__Assigned task__
Would you count how many lines of the entries below include the word "Delete"? Give nothing but the number.
━━━━━ Data under study ━━━━━
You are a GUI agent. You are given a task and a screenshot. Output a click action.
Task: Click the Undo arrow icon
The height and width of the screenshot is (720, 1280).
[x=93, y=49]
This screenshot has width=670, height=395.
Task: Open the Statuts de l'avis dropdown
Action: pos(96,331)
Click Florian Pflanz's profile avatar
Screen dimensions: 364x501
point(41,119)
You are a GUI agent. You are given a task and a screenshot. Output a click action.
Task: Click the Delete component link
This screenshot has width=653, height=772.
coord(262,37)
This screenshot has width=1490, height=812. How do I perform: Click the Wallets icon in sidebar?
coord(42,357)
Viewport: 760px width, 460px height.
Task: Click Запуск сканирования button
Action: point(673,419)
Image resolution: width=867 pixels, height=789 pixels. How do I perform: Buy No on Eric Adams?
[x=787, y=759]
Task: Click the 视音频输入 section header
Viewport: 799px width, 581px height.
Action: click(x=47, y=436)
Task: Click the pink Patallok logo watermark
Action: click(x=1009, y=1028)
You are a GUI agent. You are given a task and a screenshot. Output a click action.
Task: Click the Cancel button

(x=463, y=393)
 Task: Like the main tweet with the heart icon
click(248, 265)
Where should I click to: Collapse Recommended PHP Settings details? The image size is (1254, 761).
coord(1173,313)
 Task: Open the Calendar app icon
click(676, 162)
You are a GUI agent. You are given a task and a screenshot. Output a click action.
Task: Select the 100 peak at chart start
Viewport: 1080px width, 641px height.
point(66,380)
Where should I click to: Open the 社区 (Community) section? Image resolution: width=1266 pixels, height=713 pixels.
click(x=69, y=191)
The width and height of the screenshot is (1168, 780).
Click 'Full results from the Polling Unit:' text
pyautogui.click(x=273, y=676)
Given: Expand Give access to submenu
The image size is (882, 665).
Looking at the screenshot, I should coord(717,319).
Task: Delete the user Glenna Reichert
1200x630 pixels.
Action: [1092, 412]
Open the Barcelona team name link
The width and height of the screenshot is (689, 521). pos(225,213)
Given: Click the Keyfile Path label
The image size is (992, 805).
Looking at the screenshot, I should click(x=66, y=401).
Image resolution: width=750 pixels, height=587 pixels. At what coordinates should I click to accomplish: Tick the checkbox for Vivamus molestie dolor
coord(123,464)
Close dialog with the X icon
━━━━━
__Reply to the exercise__
2